Re: [RFC PATCH] sched/wait: Make interruptible exclusive waitqueue wakeups reliable

From: Ingo Molnar
Date: Mon Dec 09 2019 - 05:28:07 EST



* Ingo Molnar <mingo@xxxxxxxxxx> wrote:

> I think your analysis is correct, and I think the statistical evidence
> is also overwhelming that the interface is buggy: if we include your
> new usecase then 3 out of 3 attempts got it wrong. :-)
>
> So I'd argue we should fix the interface and allow the 'simple' use of
> reliable interruptible-exclusive waitqueues - i.e. reintroduce the
> abort_exclusive_wait() logic?

Forgot to attach the patch...

Totally untested, but shows the principle: I believe interrupted
exclusive waits should not auto-cleanup in prepare_to_wait_event().

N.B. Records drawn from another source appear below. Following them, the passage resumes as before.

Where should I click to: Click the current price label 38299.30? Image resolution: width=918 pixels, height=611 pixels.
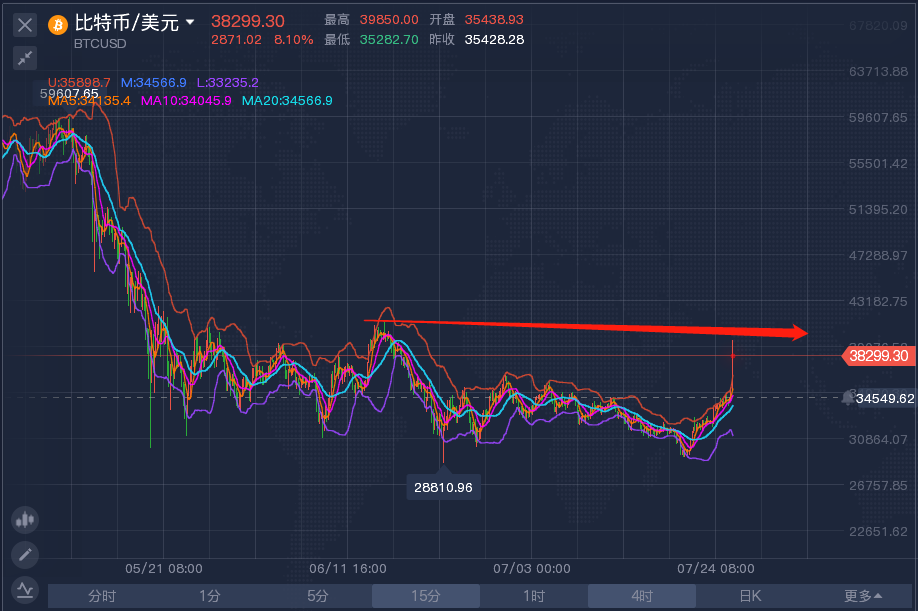coord(878,356)
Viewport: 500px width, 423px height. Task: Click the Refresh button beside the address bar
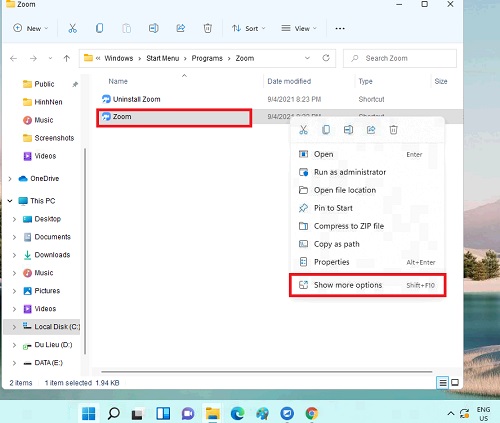pos(326,58)
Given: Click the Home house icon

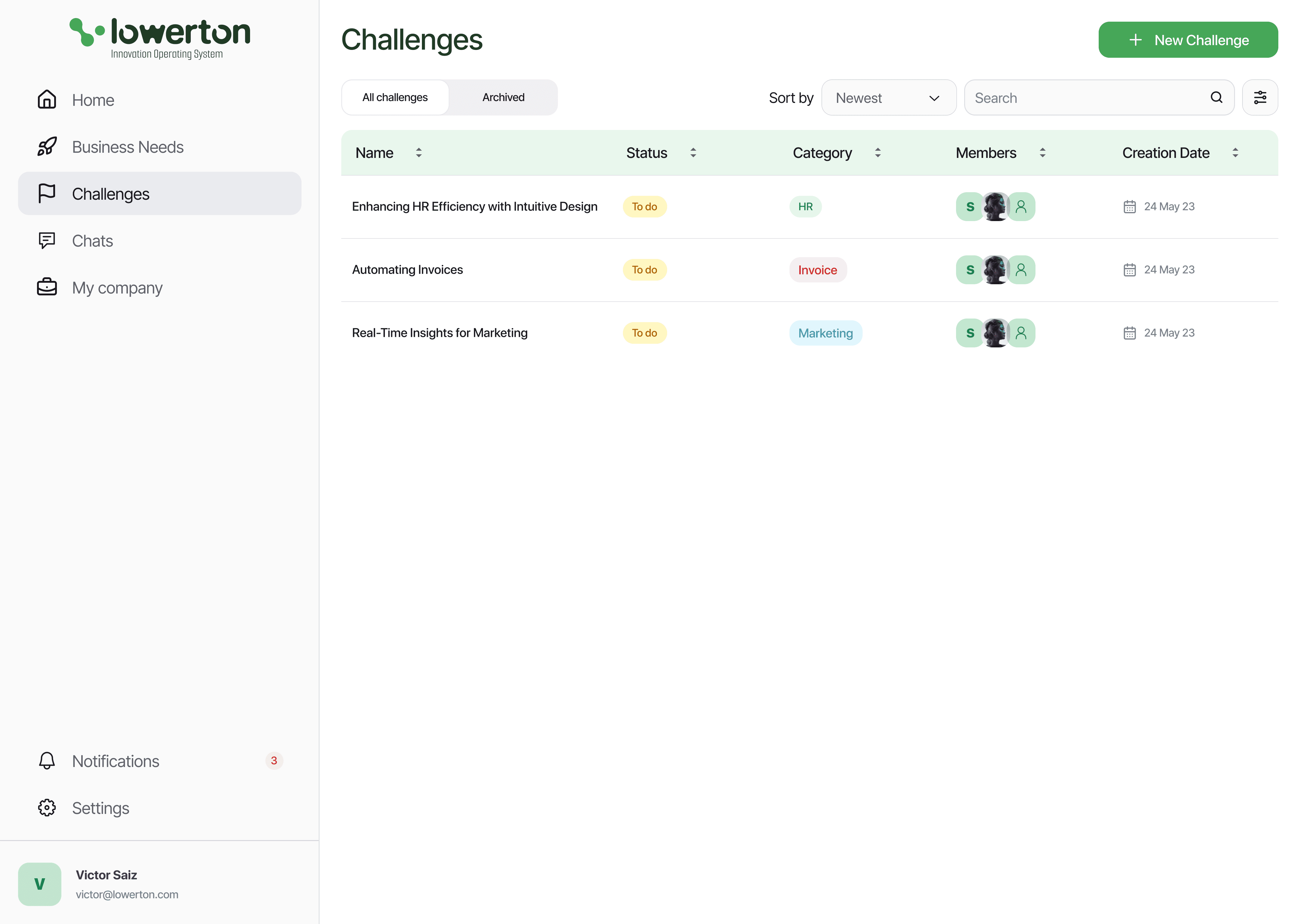Looking at the screenshot, I should pyautogui.click(x=47, y=100).
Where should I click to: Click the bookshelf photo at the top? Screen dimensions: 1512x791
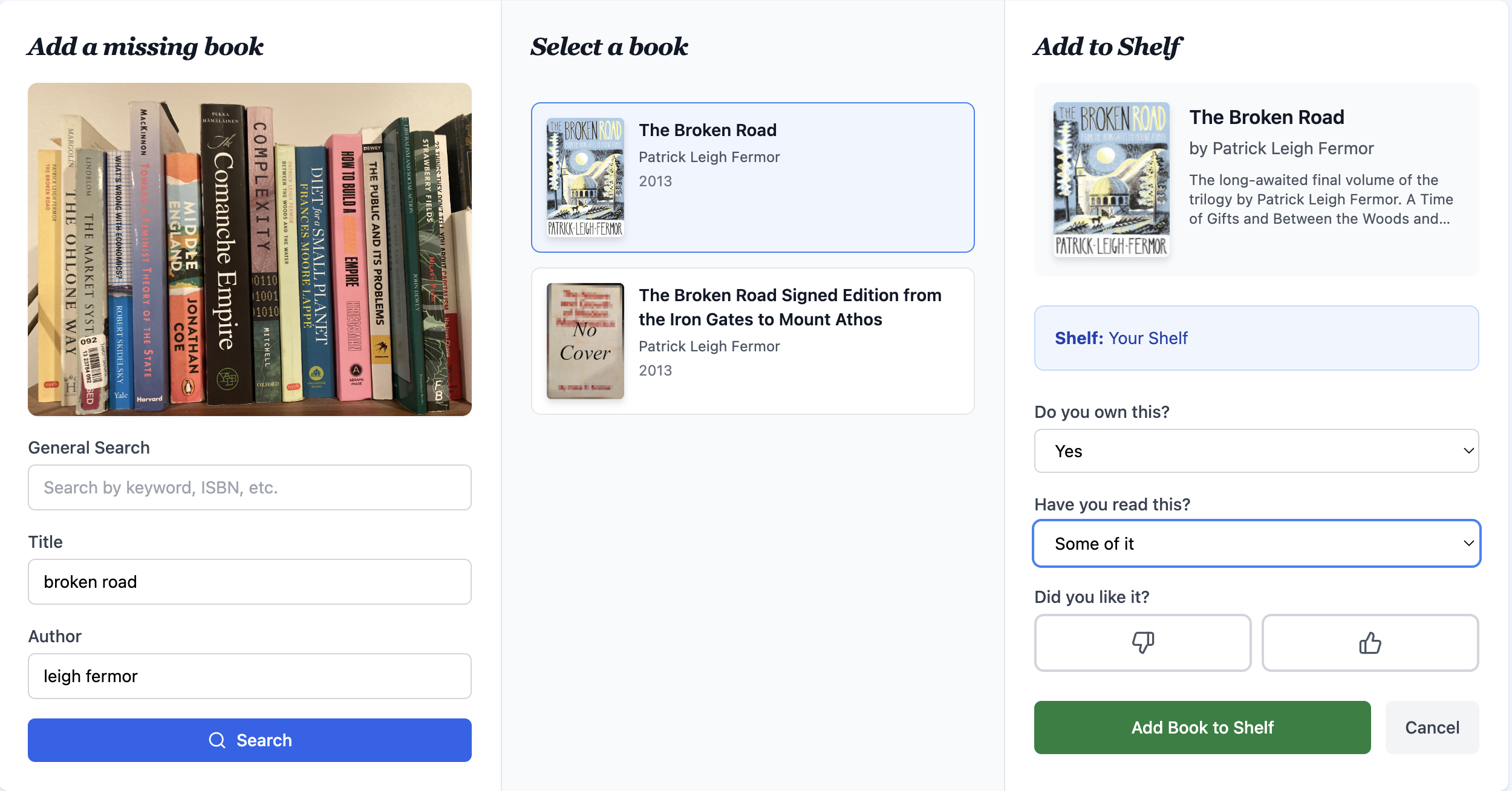tap(249, 250)
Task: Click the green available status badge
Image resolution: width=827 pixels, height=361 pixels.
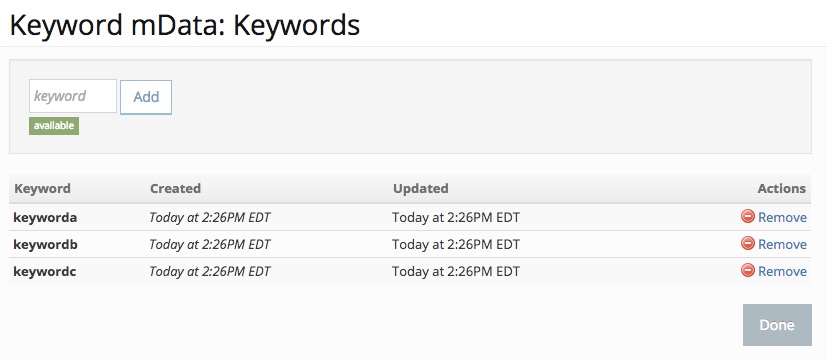Action: pos(54,126)
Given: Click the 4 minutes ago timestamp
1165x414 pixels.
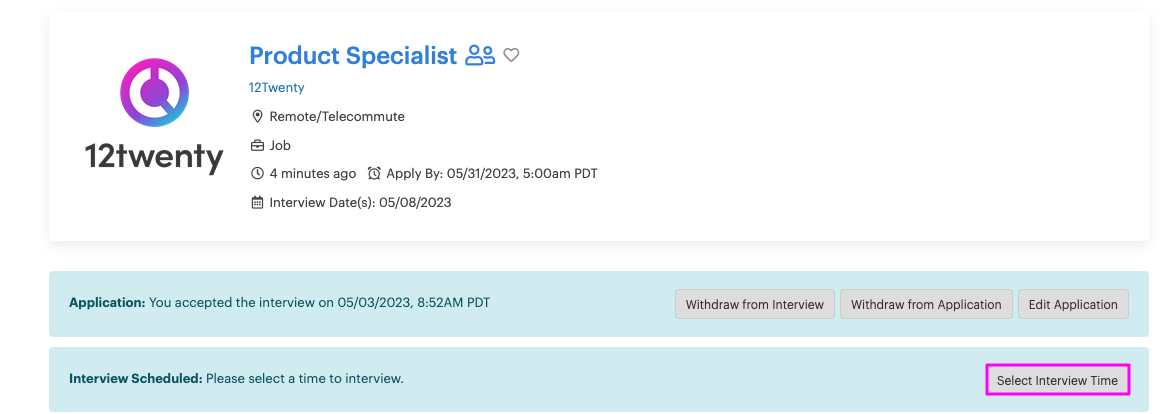Looking at the screenshot, I should pos(313,173).
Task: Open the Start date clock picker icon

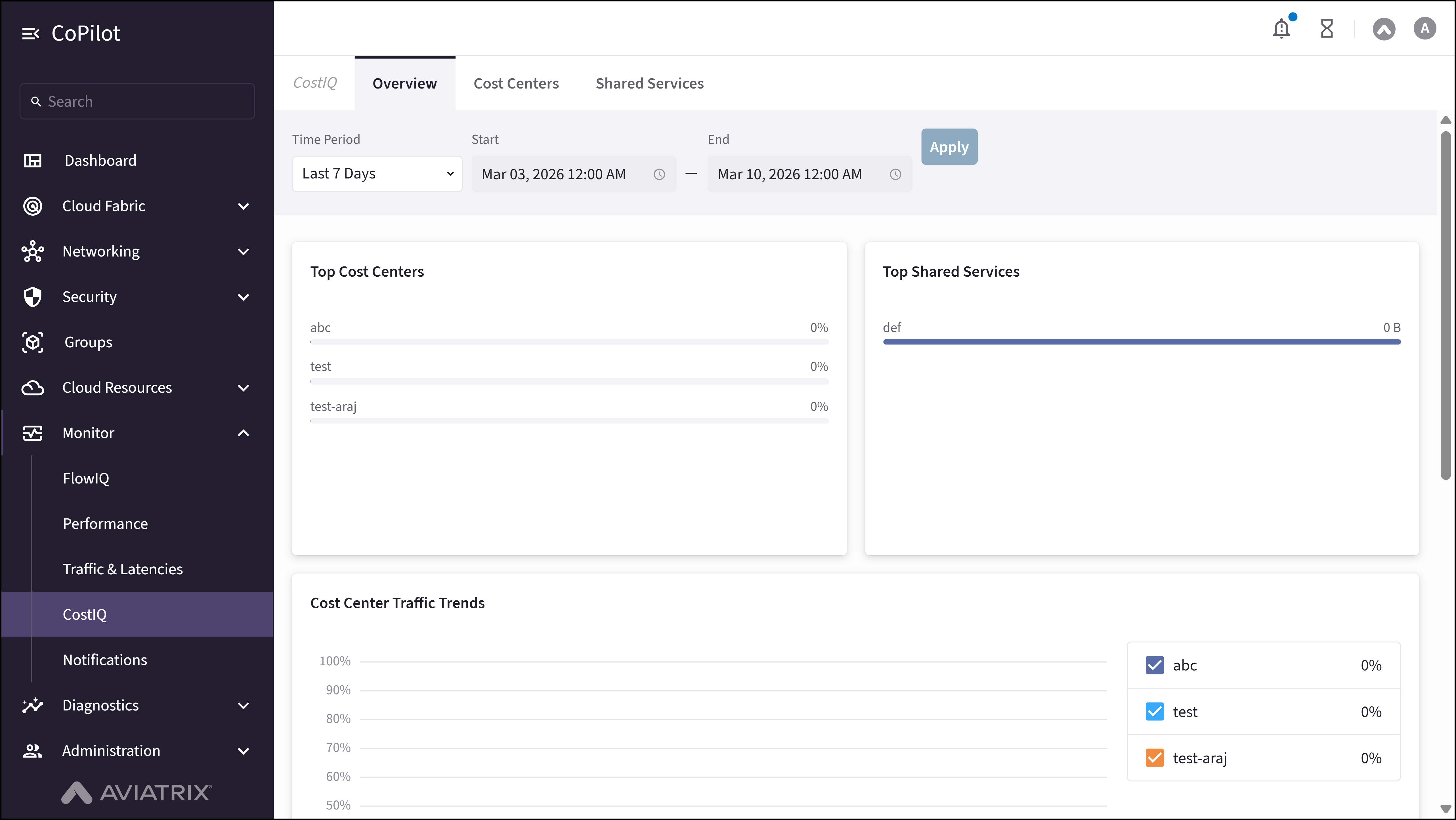Action: [659, 174]
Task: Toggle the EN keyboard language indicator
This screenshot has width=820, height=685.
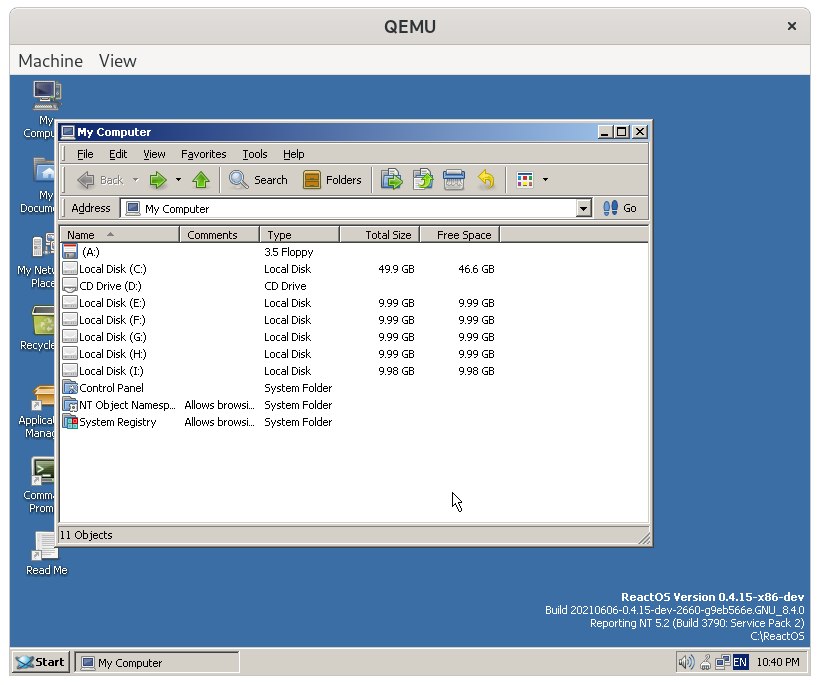Action: pyautogui.click(x=741, y=663)
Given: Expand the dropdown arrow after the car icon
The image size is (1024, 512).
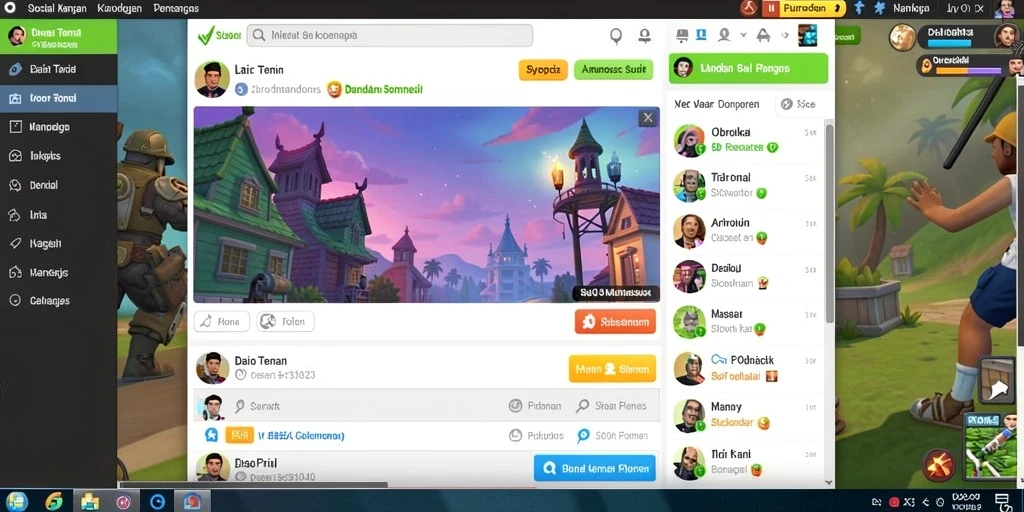Looking at the screenshot, I should pos(785,35).
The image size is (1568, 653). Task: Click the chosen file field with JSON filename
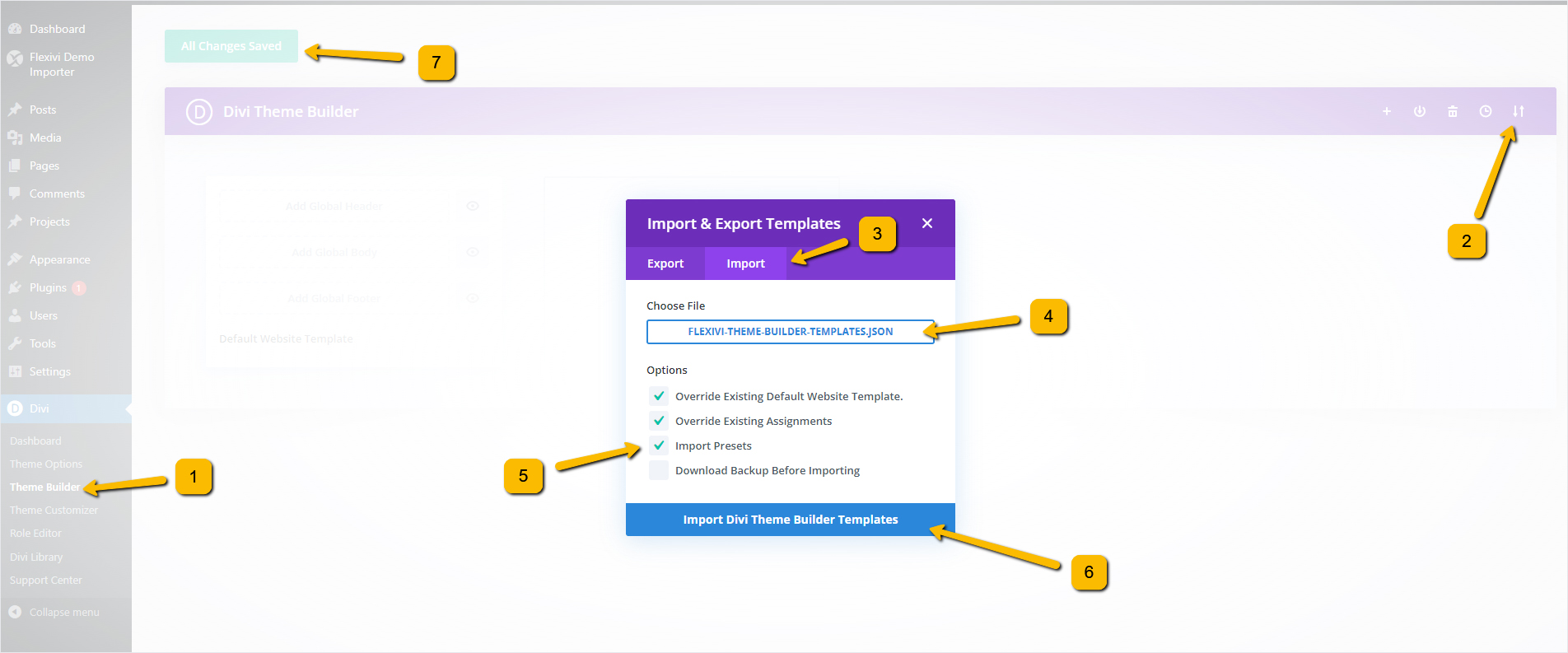(x=790, y=332)
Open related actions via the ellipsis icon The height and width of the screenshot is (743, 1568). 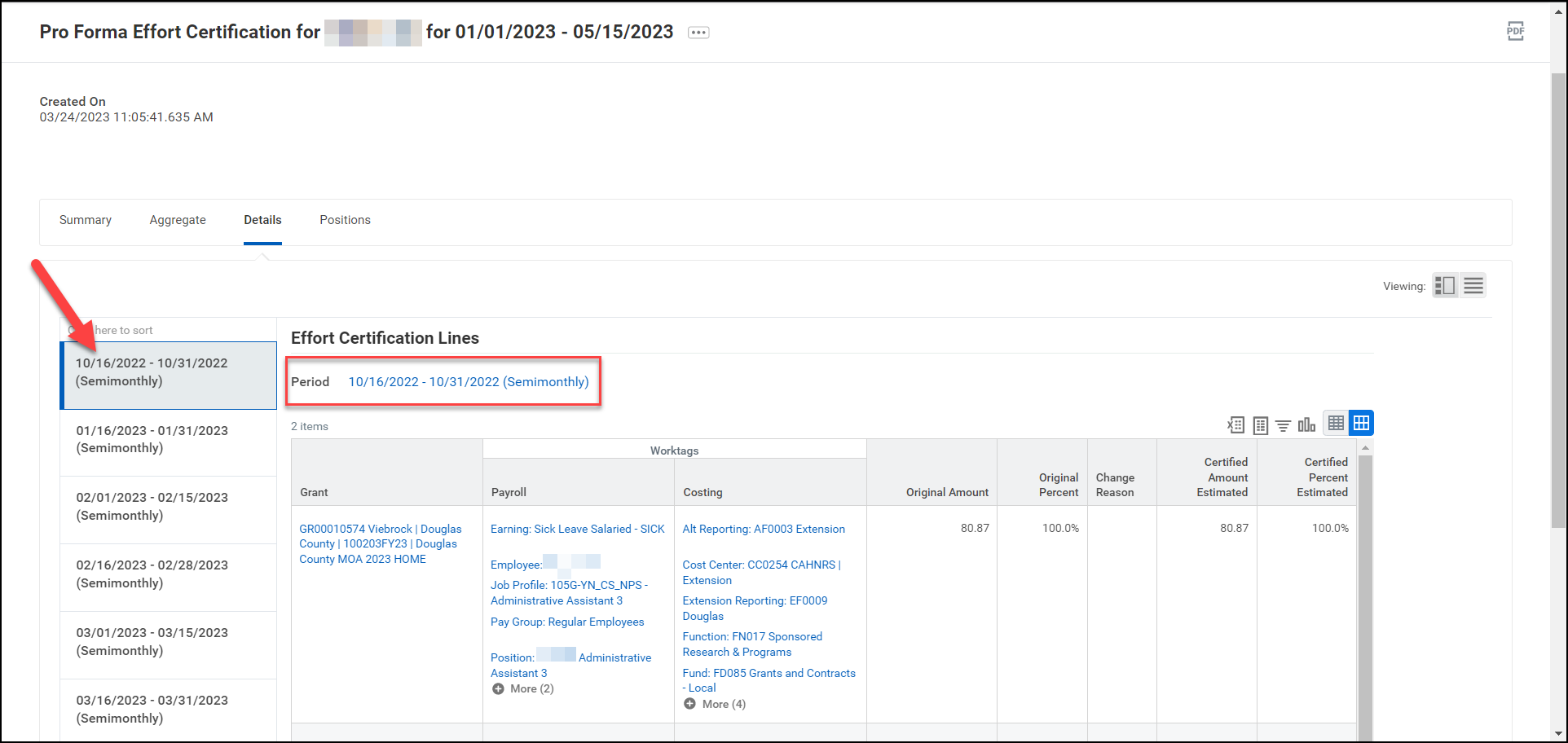pos(698,33)
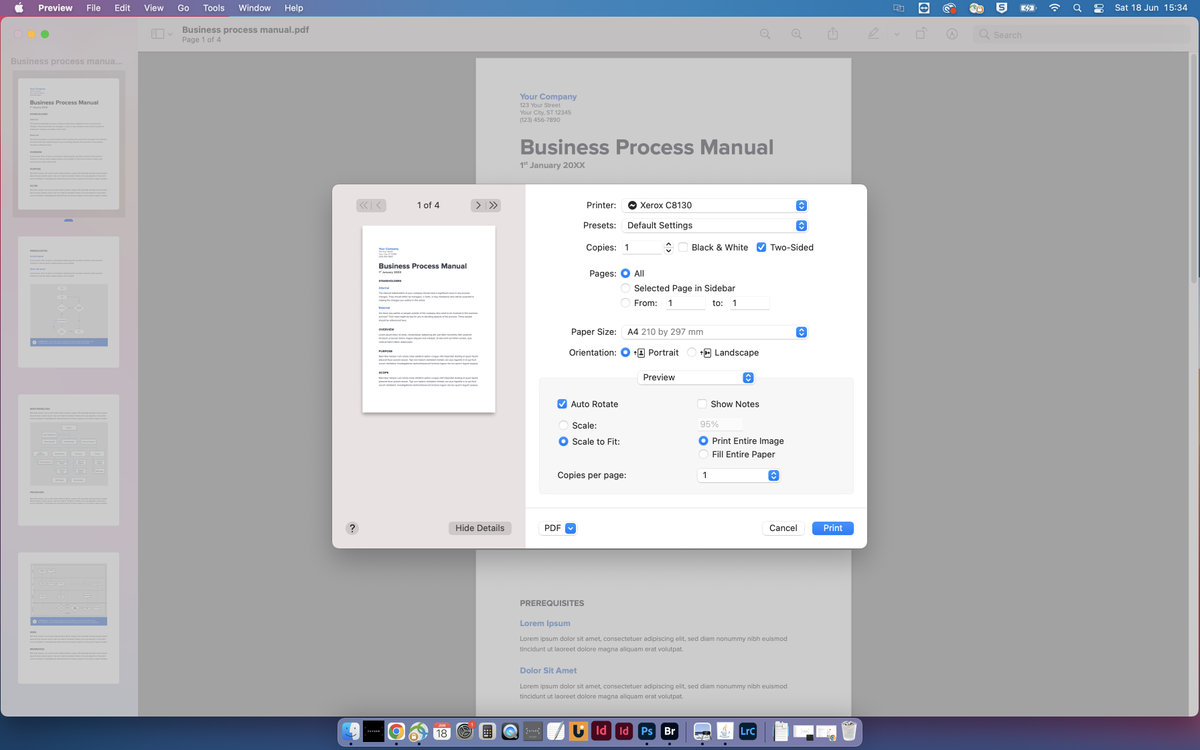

This slightly complicates the error path of open coded
prepare_to_wait_event() users, but there's only one in BTRFS, so ...

Also note that there's now a split of the cleanup interface,
finish_wait() vs. finish_wait_exclusive().

In principle this could be the same API, but then we'd have to pass in a
new flag which is a runtime overhead - but splitting the API we can do
this at build time.

Any consumed exclusive event is handled in finish_wait_exclusive() now:

+ } else {
+ /* We got removed from the waitqueue already, wake up the next exclusive waiter (if any): */
+ if (interrupted && waitqueue_active(wq_head))
+ __wake_up_locked_key(wq_head, TASK_NORMAL, NULL);

I tried to maintain the lockless fastpath in the usual
finish_wait_exclusive() fastpath.

I pushed the cleanup into finish_wait() to reduce the inlining footprint
of wait_event*() - the most readable variant of this event loop would be
to open code the signal check in the wait.h macro itself.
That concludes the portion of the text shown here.